• _Directions for this task_
As soon as the line containing "Given: Open Login via the user icon" appears, start repeating lines exactly and continue to the end of the entries; please skip pictures.

• _Record excerpts_
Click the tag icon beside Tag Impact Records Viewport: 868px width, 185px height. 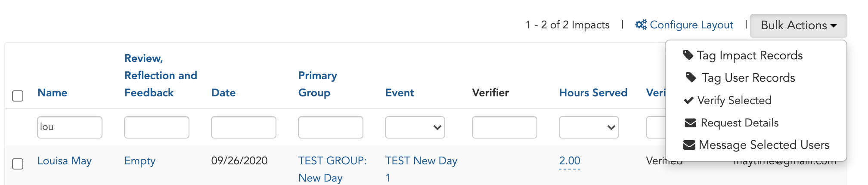688,55
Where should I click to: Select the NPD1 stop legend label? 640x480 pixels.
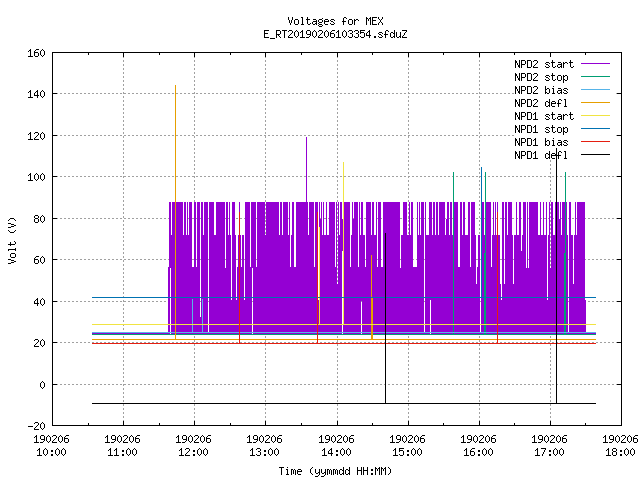[541, 129]
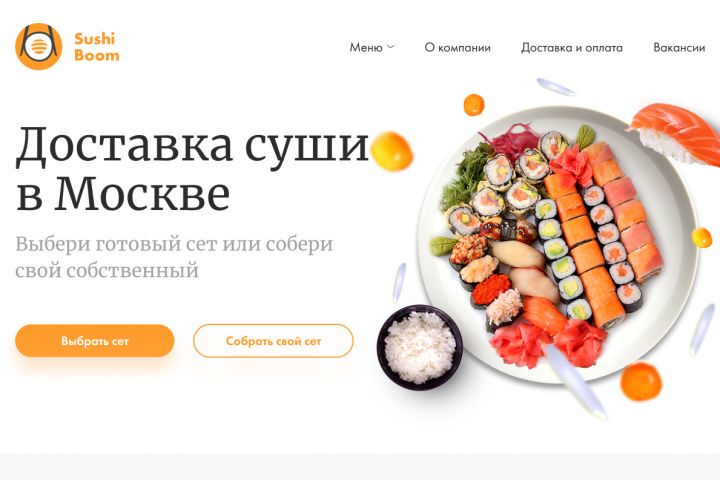Click the Выбери готовый сет subtitle text

[x=174, y=257]
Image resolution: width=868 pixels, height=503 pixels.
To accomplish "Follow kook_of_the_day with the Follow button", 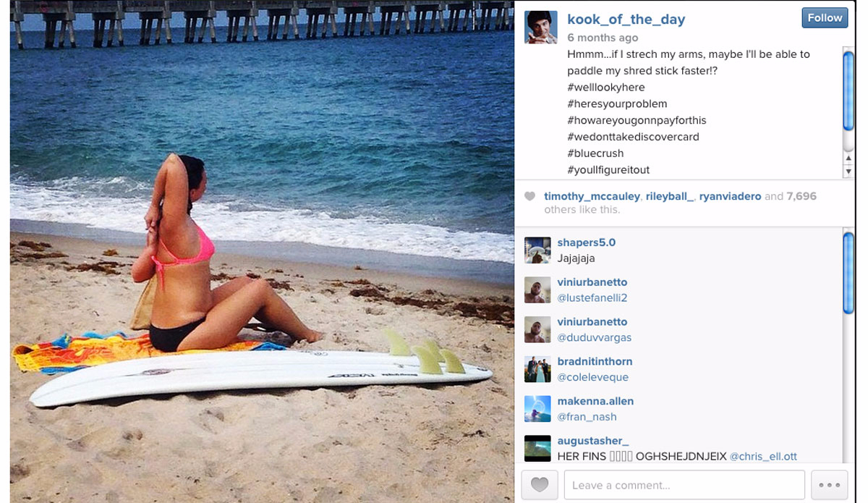I will tap(825, 18).
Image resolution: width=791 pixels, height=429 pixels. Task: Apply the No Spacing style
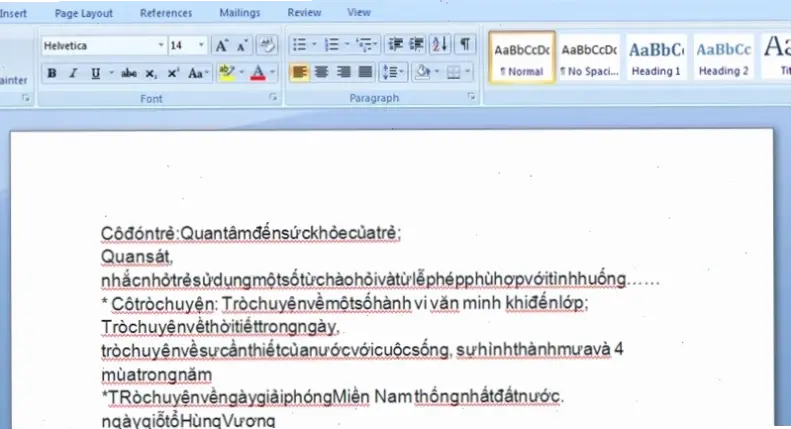click(589, 58)
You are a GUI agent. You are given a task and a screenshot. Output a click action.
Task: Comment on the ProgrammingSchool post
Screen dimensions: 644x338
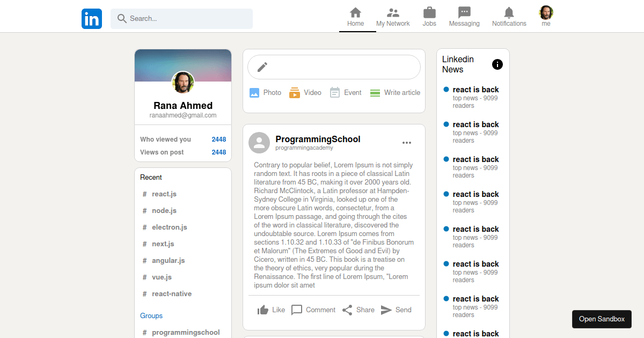point(297,310)
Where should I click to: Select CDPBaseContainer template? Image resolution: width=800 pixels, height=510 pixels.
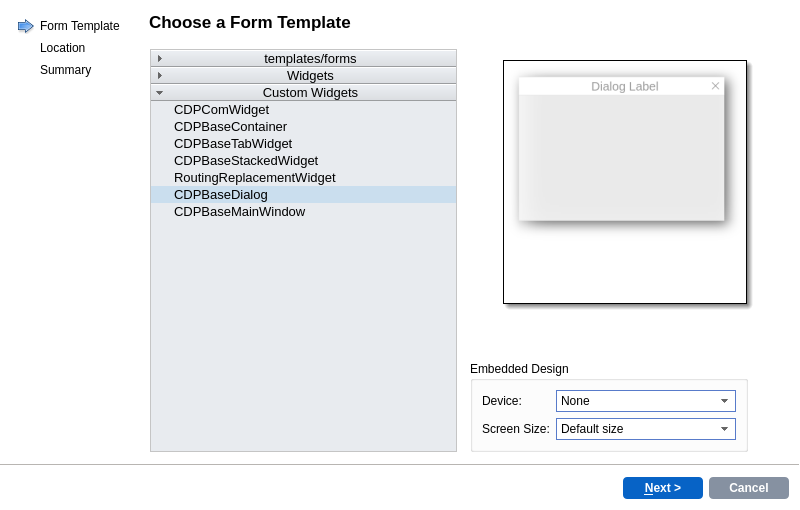coord(230,127)

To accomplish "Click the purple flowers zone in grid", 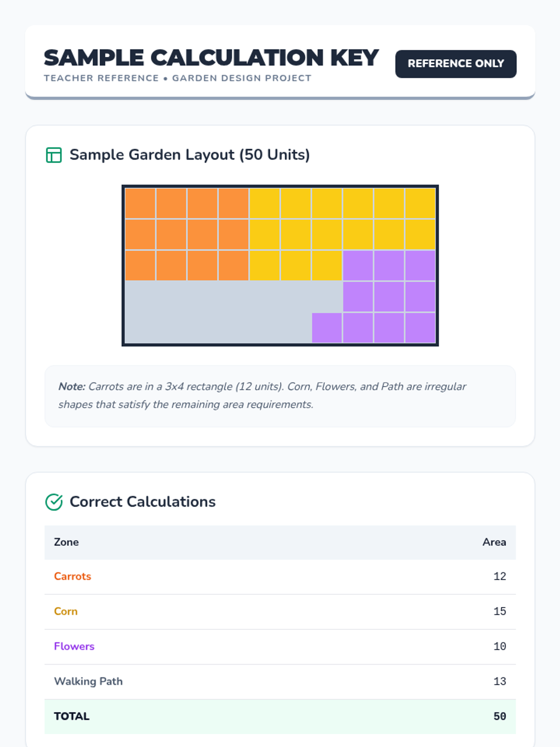I will point(389,296).
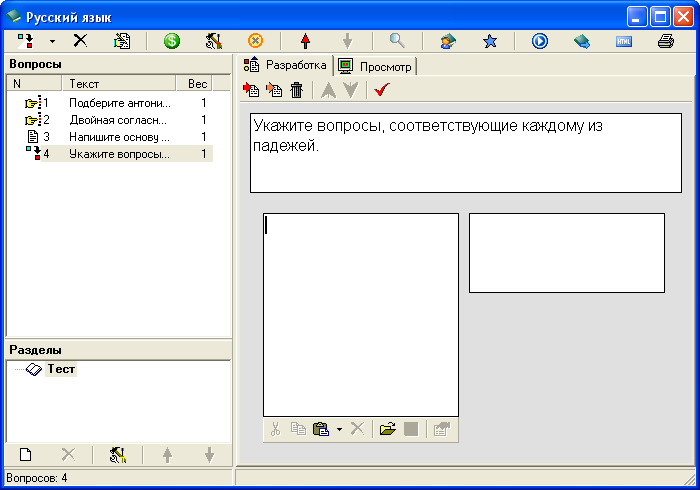Click the red up arrow icon
Viewport: 700px width, 490px height.
pos(305,41)
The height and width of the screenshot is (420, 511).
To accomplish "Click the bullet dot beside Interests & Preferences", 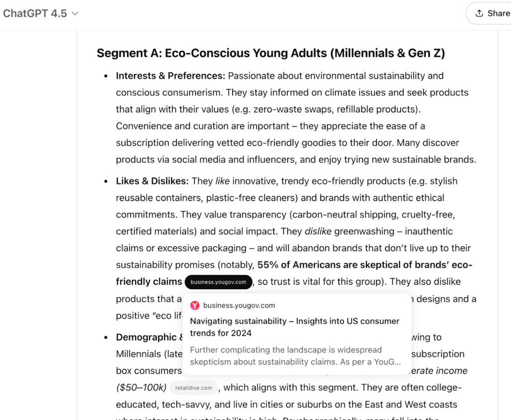I will (106, 76).
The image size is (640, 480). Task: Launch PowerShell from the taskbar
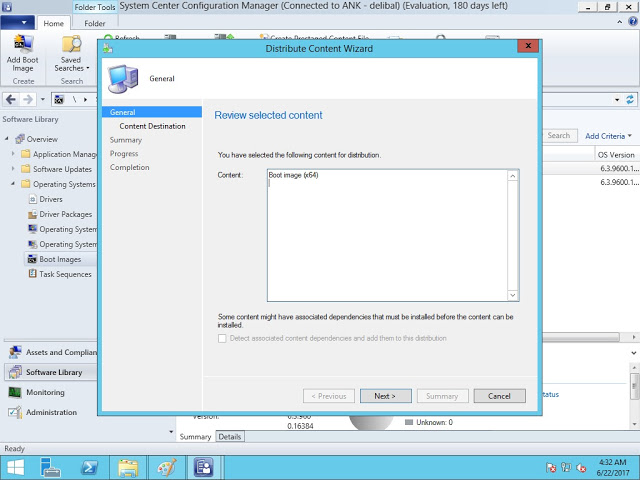point(88,467)
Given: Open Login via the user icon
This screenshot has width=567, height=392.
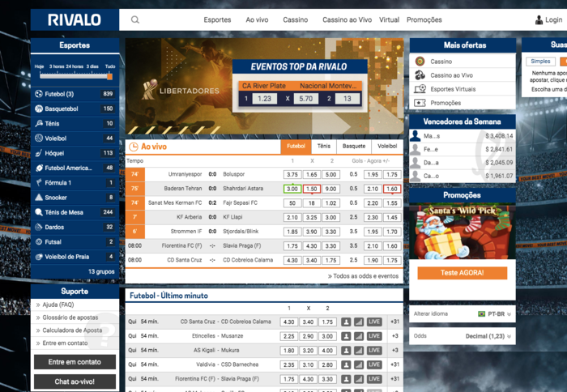Looking at the screenshot, I should click(539, 19).
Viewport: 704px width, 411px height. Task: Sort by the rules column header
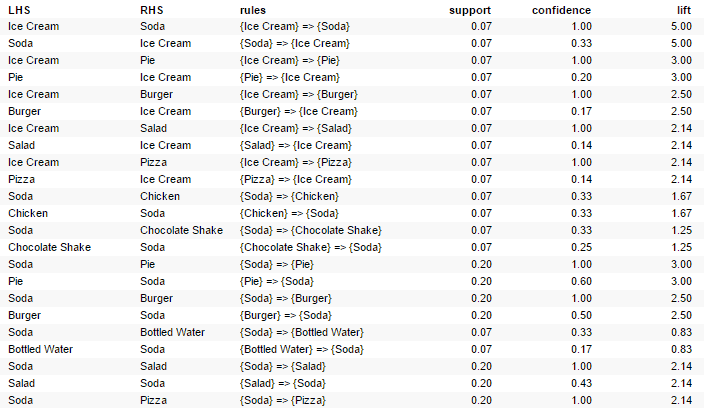point(253,10)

• _Result below_
Given: Open Login via the user icon
This screenshot has width=567, height=392.
Looking at the screenshot, I should click(539, 19).
Viewport: 704px width, 411px height. Task: Sort by the rules column header
point(253,10)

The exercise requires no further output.